## [WORK ITEM]
The data below contains pictures, which are to be skipped; the lines starting at the line with "The image size is (1464, 812)." and ending at the line with "The height and" are to be output exactly, both ends included.

Saved entries

BEGIN

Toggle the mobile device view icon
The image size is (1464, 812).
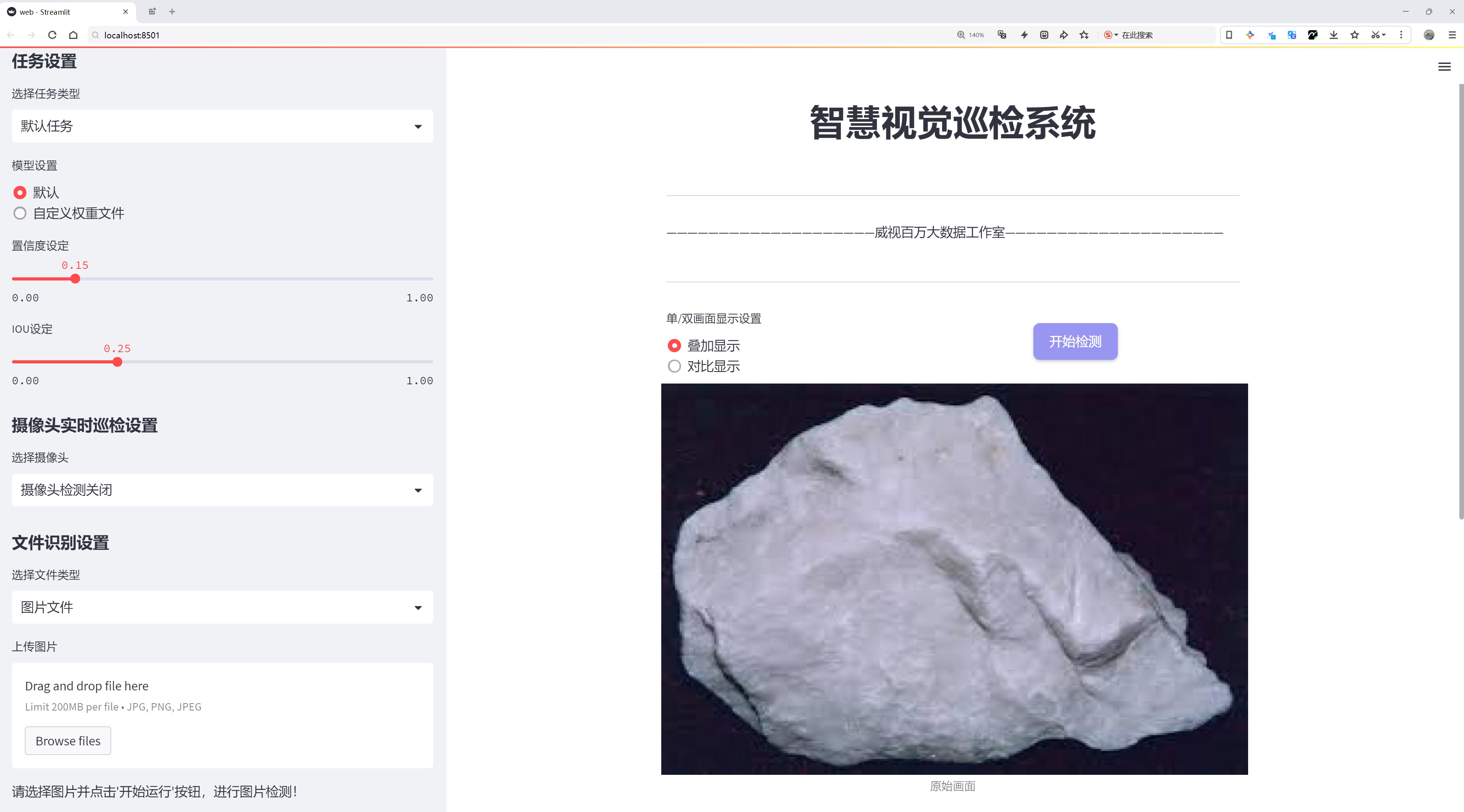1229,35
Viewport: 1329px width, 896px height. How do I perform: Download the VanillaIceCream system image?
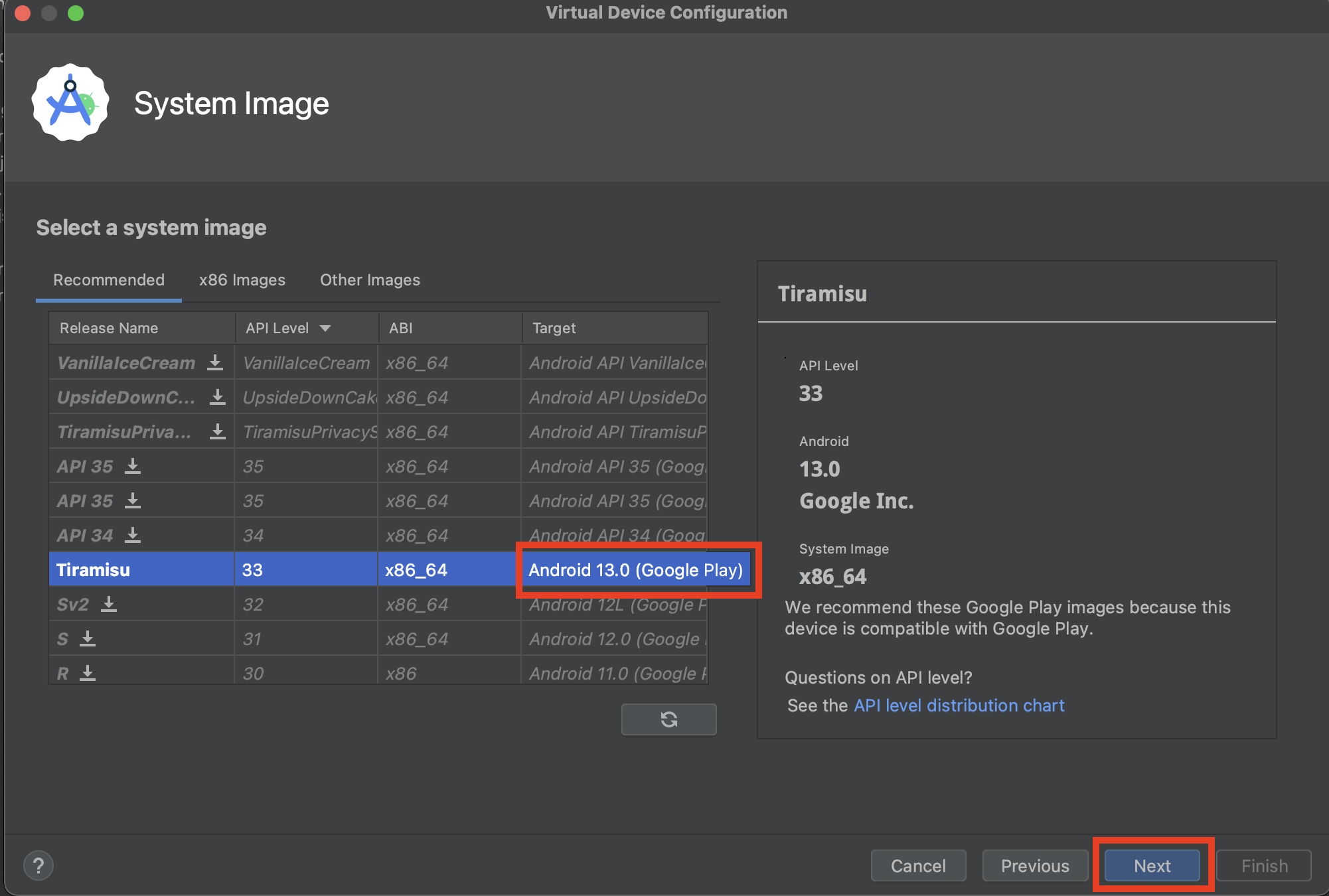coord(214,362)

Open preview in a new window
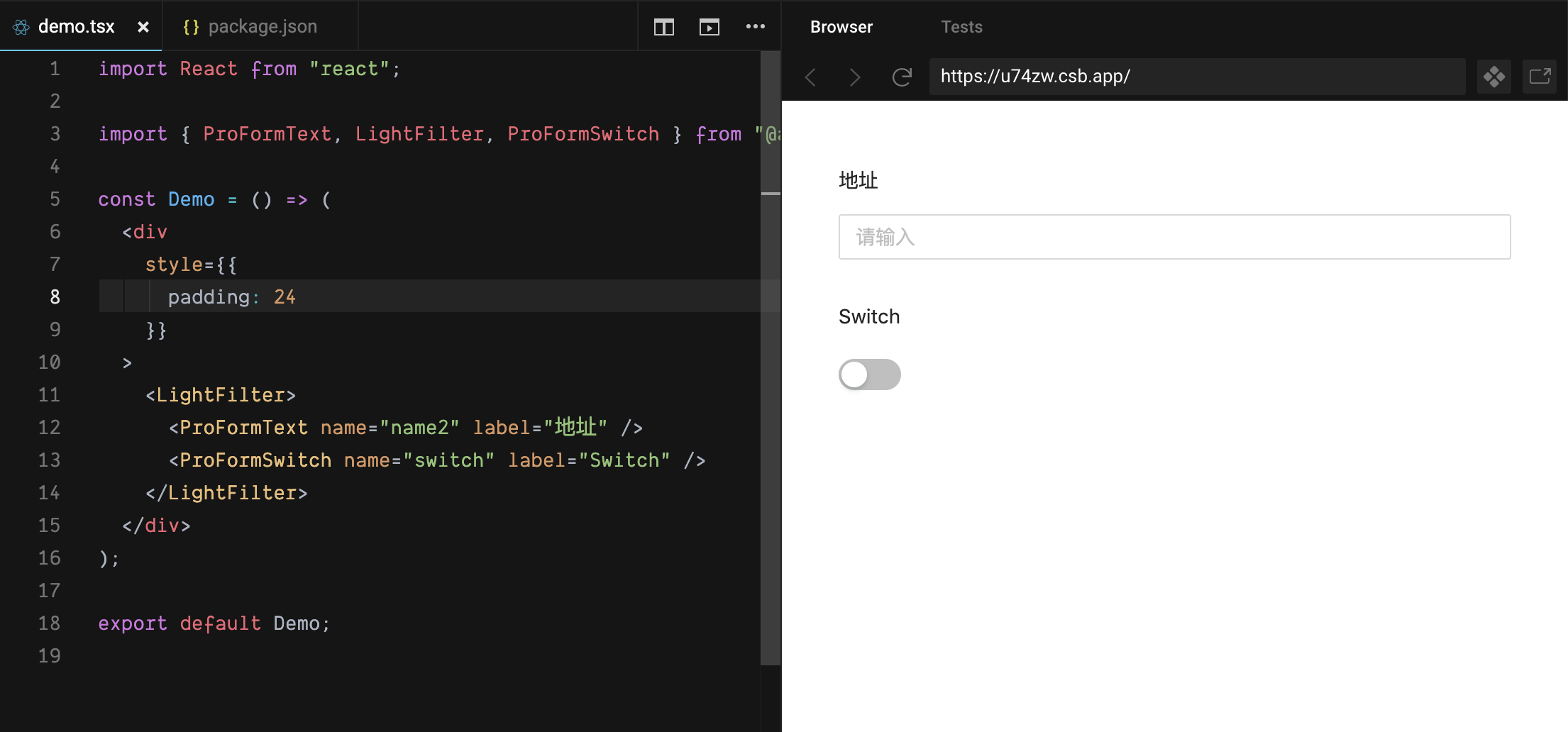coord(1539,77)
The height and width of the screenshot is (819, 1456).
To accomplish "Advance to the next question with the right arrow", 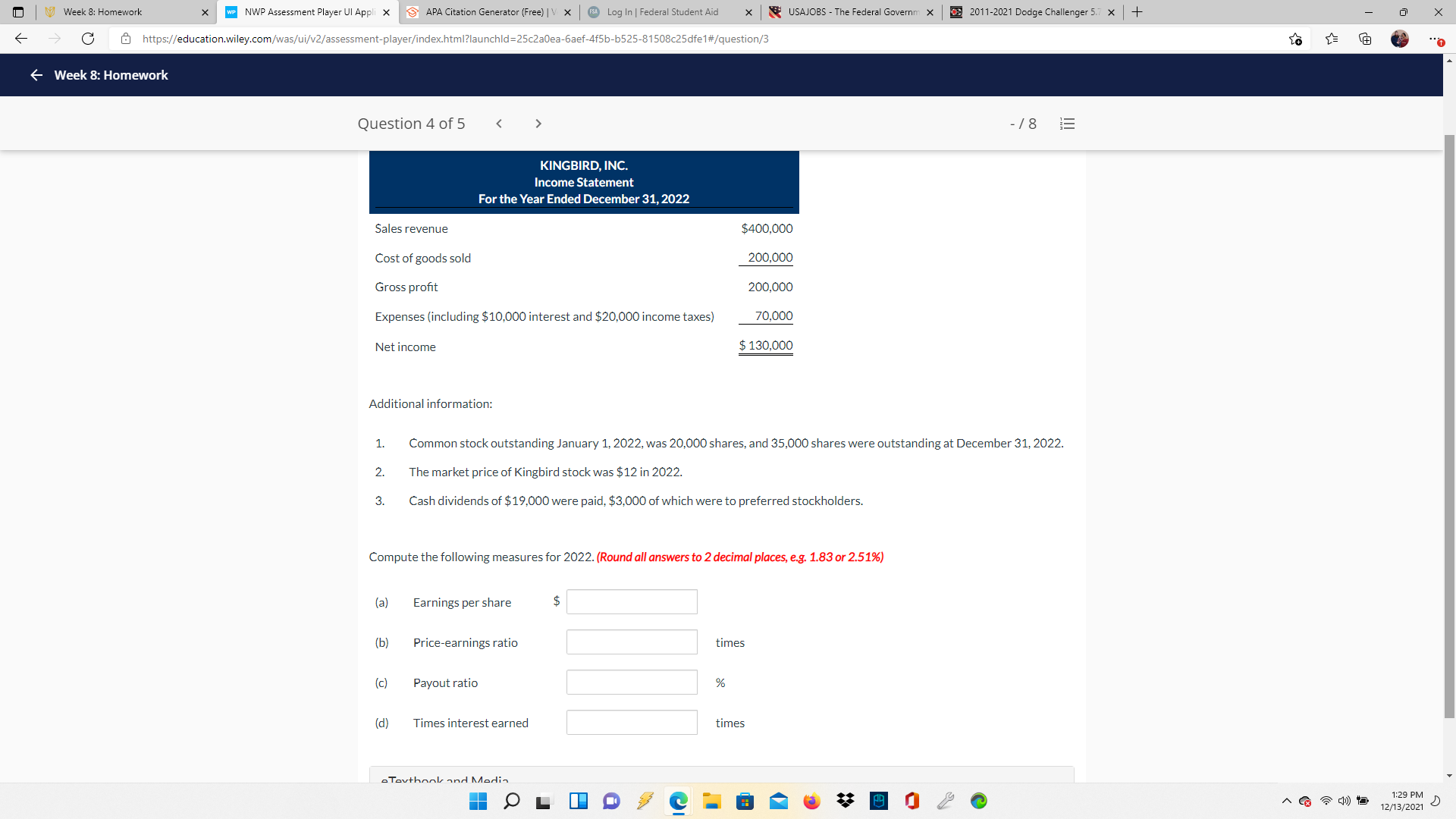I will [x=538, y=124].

END

## [RESPONSE AREA]
The image size is (1464, 812).
1229,35
Viewport: 1329px width, 896px height. How do I perform: Download the VanillaIceCream system image?
coord(214,362)

Open preview in a new window
coord(1539,77)
The height and width of the screenshot is (819, 1456).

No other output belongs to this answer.